Pitfalls in Using Spark Catalog API

Spark SQL supports querying data via SQL and in order to use this feature, we must enable Spark with Hive support, because Spark uses Hive Metastore to store metadata. By default, Spark uses an in-memory embedded database called Derby to store the metadata, but it can also configure to use an external Hive Metastore. Spark Hive Configuration can be found here: Hive Tables - Spark 2.4.1 Documentation

Except using DDL SQL to manipulate metadata stored in Hive Metastore, Spark SQL also provides a minimalist API know as Catalog API to manipulate metadata in spark applications. Spark Catalog API can be found here: Catalog (Spark 2.2.1 JavaDoc) and pyspark.sql.catalog — PySpark master documentation.

After using Spark Catalog API for a period of time, I found some pitfalls.

1. Problem in creating external table with specified schema

When a user create an external table with specified schema, the schema will actually not be used and the table will fail to be recognized as a partitioned table. I dived into the Spark source code and found the reason. The source code is from Spark 2.3.2.

Source Code is listed below and I omitted some code and added some notes start with //NOTE:.

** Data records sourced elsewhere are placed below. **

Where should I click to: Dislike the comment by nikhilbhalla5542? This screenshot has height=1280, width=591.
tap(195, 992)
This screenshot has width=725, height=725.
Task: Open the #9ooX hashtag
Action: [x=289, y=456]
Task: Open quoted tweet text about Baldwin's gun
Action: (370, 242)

The API where implemented by CatalogImpl.scala

override def createTable(  
      tableName: String,  
      source: String,  
      schema: StructType,  
      options: Map[String, String]): DataFrame = {  
    val tableIdent = sparkSession.sessionState.sqlParser.parseTableIdentifier(tableName)  
    val storage = DataSource.buildStorageFormatFromOptions(options)  
    val tableType = if (storage.locationUri.isDefined) {  
      CatalogTableType.EXTERNAL  
    } else {  
      CatalogTableType.MANAGED  
    }  
    //NOTE: user specified schema is set to tableDesc and use no partitionColumnNames can specify here  
    val tableDesc = CatalogTable(  
      identifier = tableIdent,  
      tableType = tableType,  
      storage = storage,  
      schema = schema,   
      provider = Some(source)  
    )  
    val plan = CreateTable(tableDesc, SaveMode.ErrorIfExists, None)  
    sparkSession.sessionState.executePlan(plan).toRdd  
    sparkSession.table(tableIdent)  
  }

The Catalog createTable API will eventually run CreateDataSourceTableCommand in createDataSourceTables.scala

case class CreateDataSourceTableCommand(table: CatalogTable, ignoreIfExists: Boolean)  
  extends RunnableCommand {

  override def run(sparkSession: SparkSession): Seq[Row] = {  
    ...  
    //NOTE: the resolved dataSource include an inferred schema and partitionSchema  
    val dataSource: BaseRelation =  
      DataSource(  
        sparkSession = sparkSession,  
        userSpecifiedSchema = if (table.schema.isEmpty) None else Some(table.schema),  
        partitionColumns = table.partitionColumnNames,  
        className = table.provider.get,  
        bucketSpec = table.bucketSpec,  
        options = table.storage.properties ++ pathOption,  
        // As discussed in SPARK-19583, we don't check if the location is existed  
        catalogTable = Some(tableWithDefaultOptions)).resolveRelation(checkFilesExist = false)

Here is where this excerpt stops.